I just have the one plush one at the moment, but now that I have a decent pattern, I plan to make more for sale!


Fwoopers are small, brightly-colored songbirds that come in a variety of vibrant hues. These birds' quills are widely used for fancy quills and they are prized pets, however its song will eventually drive its listeners mad, and as such are required to have a silencing charm on them.

I'm currently in possession of two fwoopers, one of which I created myself, and the other of which purchased at Oddmall from Turkey-Eyes Designs (the green one pictured here). I liked the way they made his little face and eyebrow feathers so much that I modeled my own after it. For mine (the pink one pictured above), I started with a small styrofoam egg, flipped upside-down (so the slightly larger part is facing up). I used feathers harvested from a two-toned pink feather boa and hot glues them onto the egg. The face is made from Sculpey clay and glued on as well. For the feet, I used medium-gauge wire to make the general shape, and then wrapped thin-gauge wire around to make it look more like a bird's foot. The perch I actually made myself as well, using a wooden plaque found at the thrift store for the base, a wooden dowel rod for the vertical peg, and a piece of a thick branch that fell out of a tree in my back yard.

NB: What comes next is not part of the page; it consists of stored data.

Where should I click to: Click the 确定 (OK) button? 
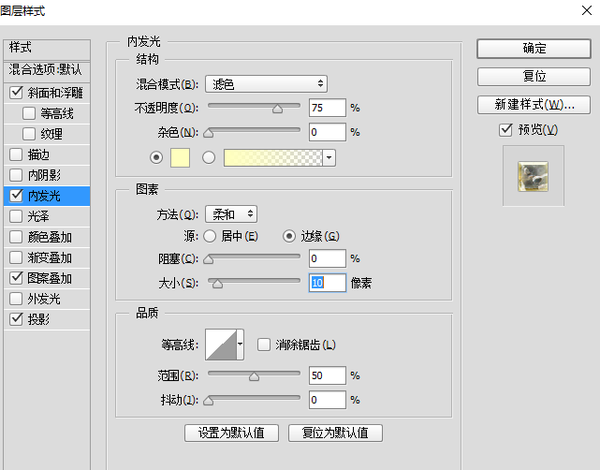tap(534, 48)
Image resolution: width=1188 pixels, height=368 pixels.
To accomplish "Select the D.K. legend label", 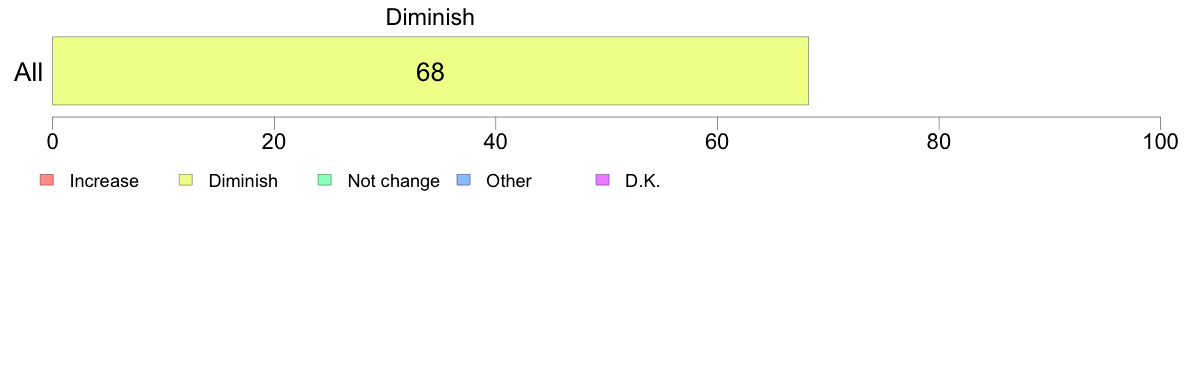I will point(642,181).
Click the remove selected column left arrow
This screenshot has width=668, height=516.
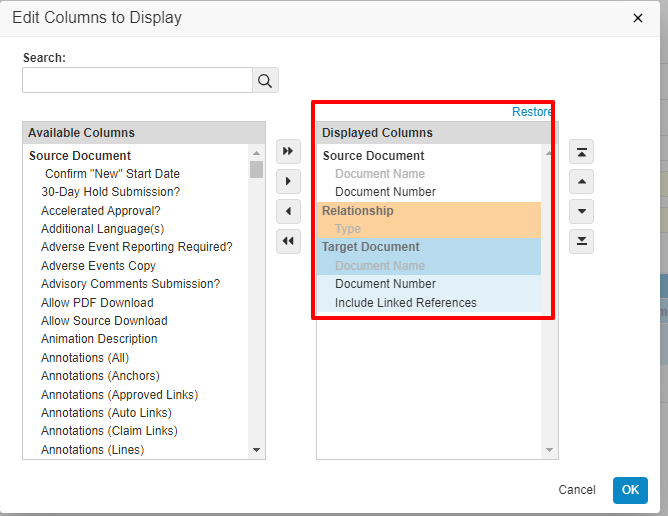[x=288, y=211]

The ashwinder is created when a magical fire (that is to say, a fire which has had some sort of magical substance added to it) is left unattended for too long. These serpents only have a lifespan of an hour, however in that time they will slither out of the fire which spawned them and find a secluded place in which to lay their eggs. These eggs are incredibly hot and can cause fire to ignite within just a few minutes of being laid. They are, however, quite valuable if frozen and used in potions.

My ashwinder started out as an unusual ash tray souvenir thing from Las Vegas, which I found at a thrift store. Its some sort of ceramic, so I carved out the center section with my dremel. I painted it, and used small plastic easter eggs for its brood. there are mood lights in them which make them glow.

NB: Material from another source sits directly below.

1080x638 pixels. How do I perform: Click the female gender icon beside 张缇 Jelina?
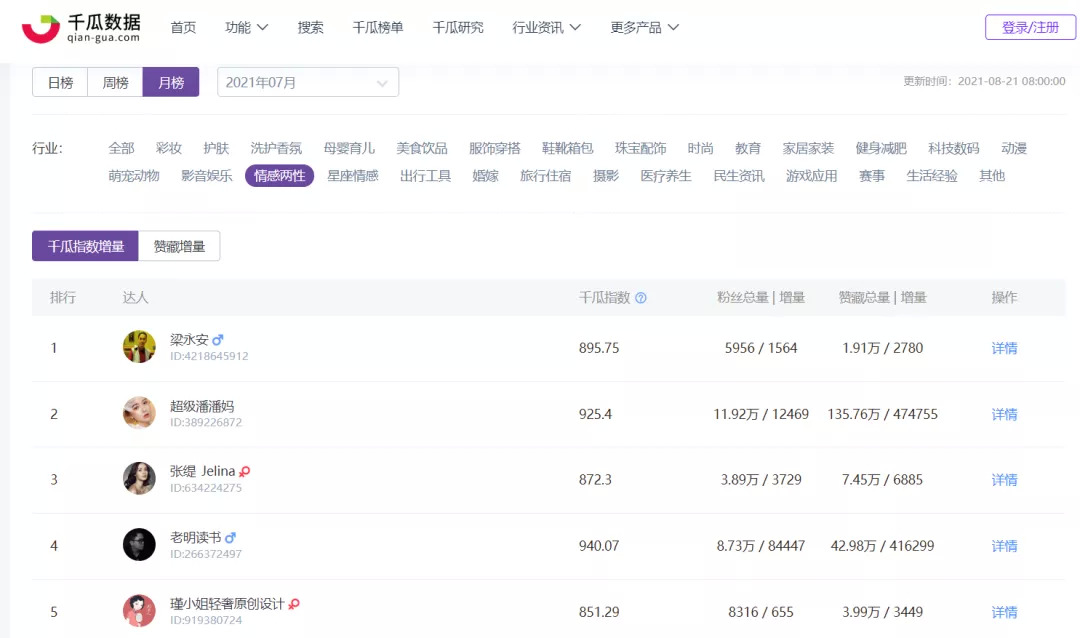[245, 472]
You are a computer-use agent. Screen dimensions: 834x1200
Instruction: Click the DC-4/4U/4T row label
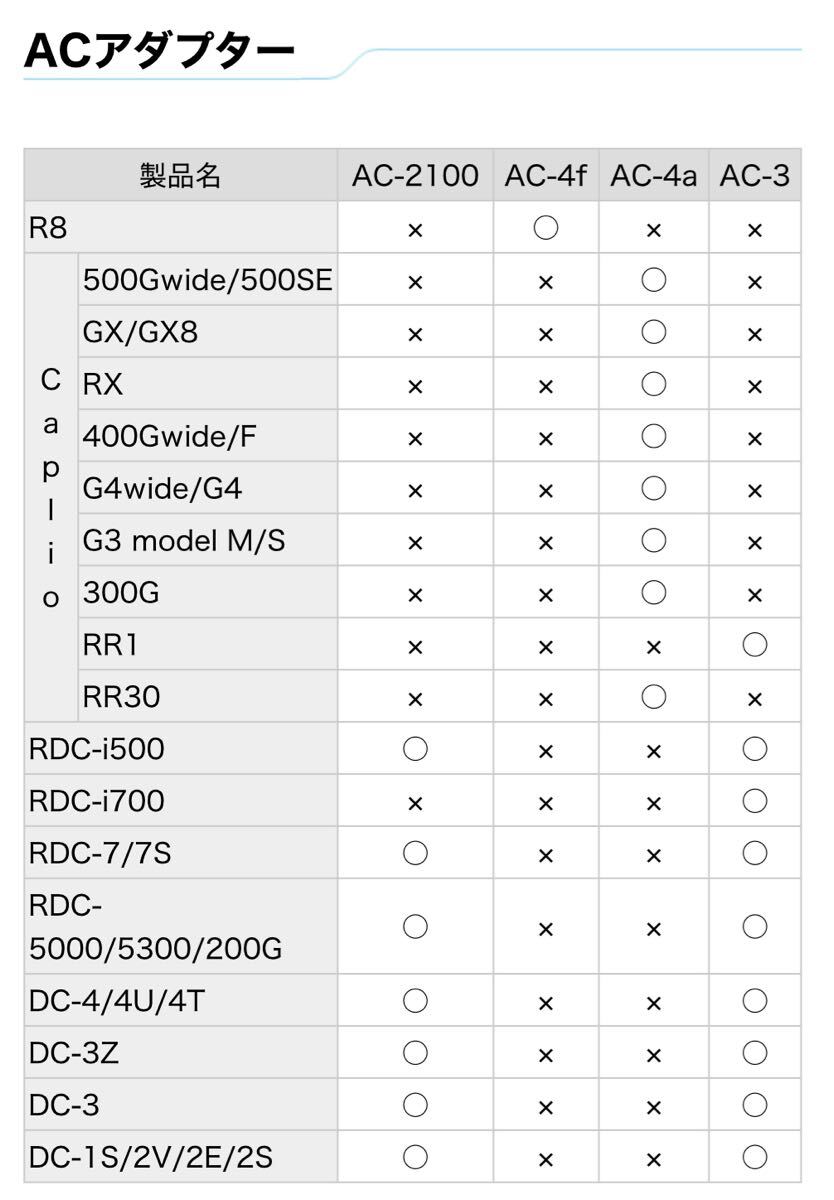[x=117, y=1001]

The knarl is one of the hardest magical creatures to recognize, as it is visually indistinguishable from the common hedgehog. The only way to tell the two apart is to offer them food. A hedgehog will accept and enjoy the gift, the knarl, however, will be offended at the gift, assuming the intention was to lure it into a trap, and will consequently wreak havoc trough the garden.

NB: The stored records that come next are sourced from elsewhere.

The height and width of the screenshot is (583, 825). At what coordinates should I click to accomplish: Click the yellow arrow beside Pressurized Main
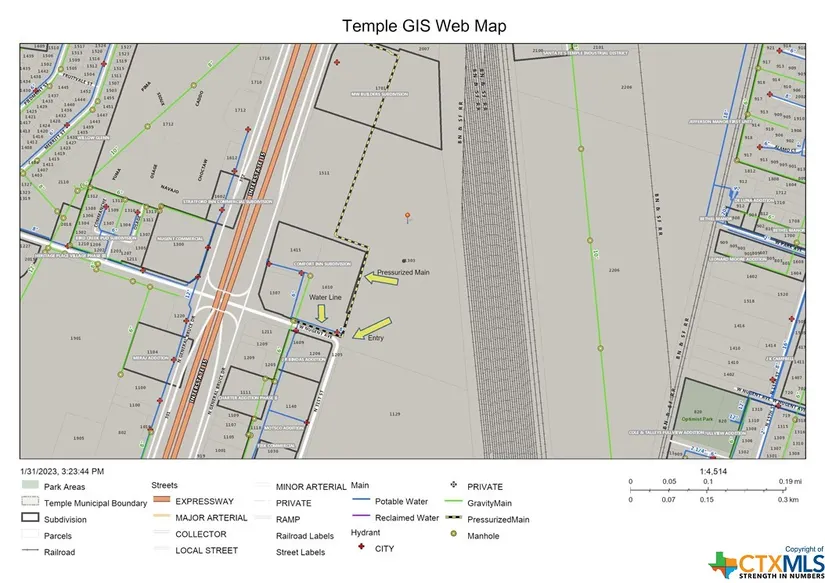(x=380, y=279)
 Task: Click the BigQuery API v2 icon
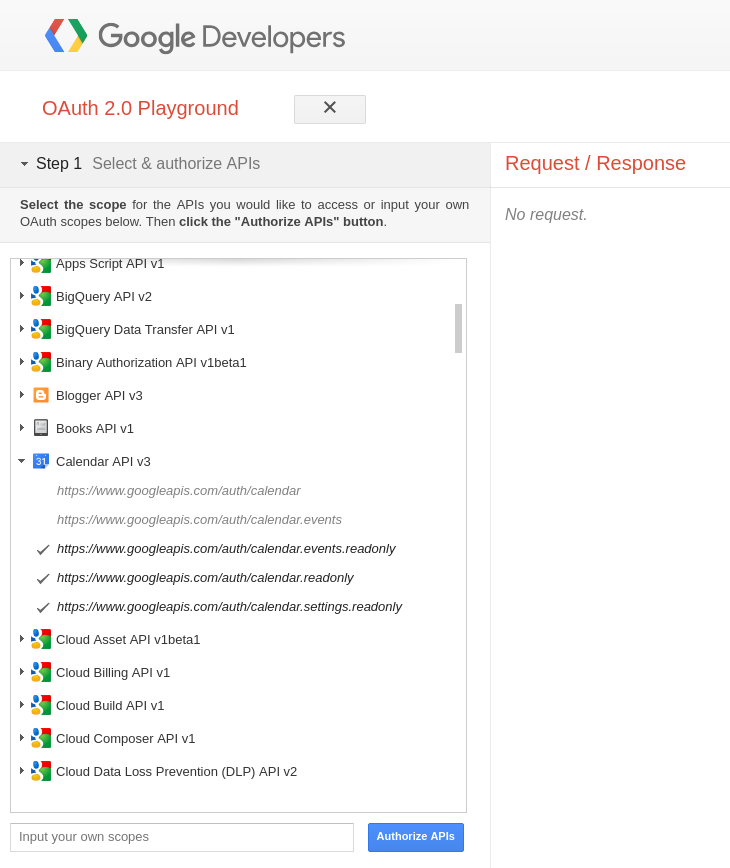(x=41, y=296)

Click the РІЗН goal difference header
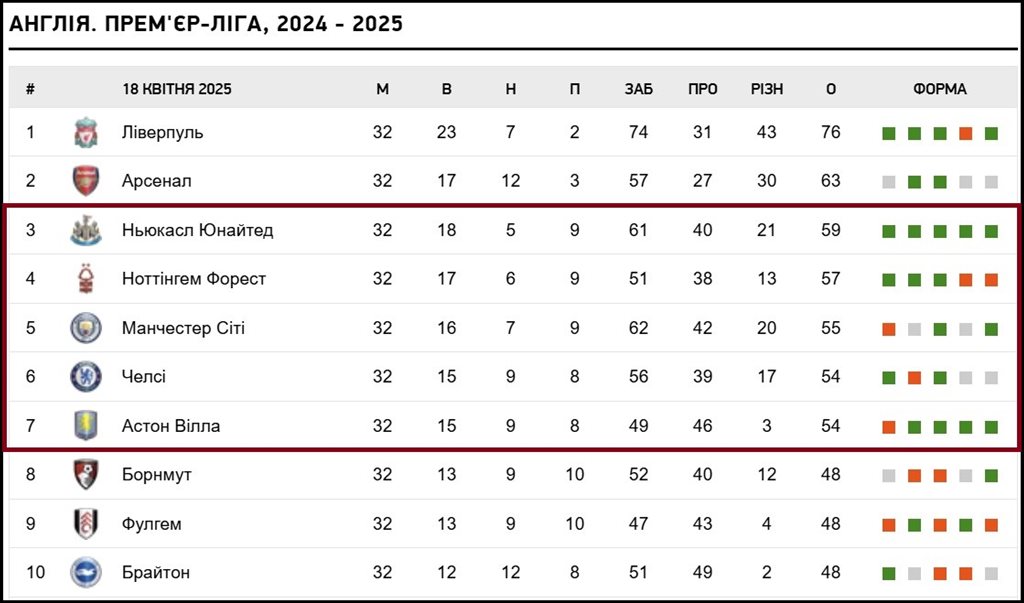coord(767,90)
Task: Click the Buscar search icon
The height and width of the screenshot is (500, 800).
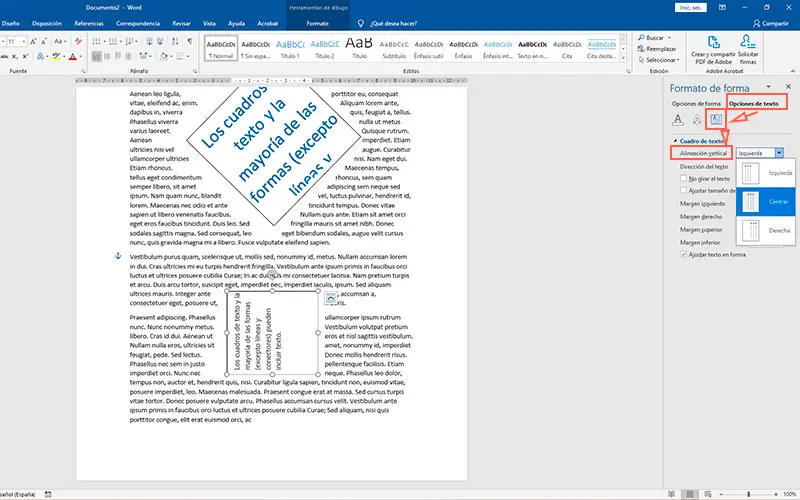Action: tap(641, 38)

The knarl is one of the few creatures I did not really do anything special with, it's just a stuffed hedgehog I found at the thrift store.

Golden Snidget

Those of you familiar with the popular wizarding sport of quidditch may find the name and appearance of the golden snidget to resemble one of the balls used in the game. This is not coincidence as in the early days of quidditch, this small, golden bird was used for the same role as its modern counterpart. Snidgets are small, lightweight, and very adept fliers, due to their completely rotational wings which allow them a great deal of control in the air. They can hover in place, fly backwards, forwards, or any other direction, and can change direction mid-flight in a fraction of a second.
As noted earlier, they were used in the game of quidditch in its early days, but as these birds are very fragile, they would often be crushed when caught by a seeker. These small, delicate birds became more and more rare, and finally wizards developed a contraption to serve their purpose. It is now illegal to capture snitches, due to their protected status.

To create my snidget, I crocheted his round body using gold eyelash yarn and worsted-weight yarn at the same time, to give it the fizzy texture, but also have it be substantial enough to look solid. I used a pretty simple crochet pattern for a ball, and then stuffed it. The wings are just a collection of gold feathers glued together with a wire on the end to keep them firmly attached to his body. The eyes are small, half-round doll eyes that I found at the craft store. The beak is sculpey clay, and is also held in place by a wire. The little feet are made from orange chenille stems.

I have a good deal more critters to share with all of you, but I think 7 is enough for now.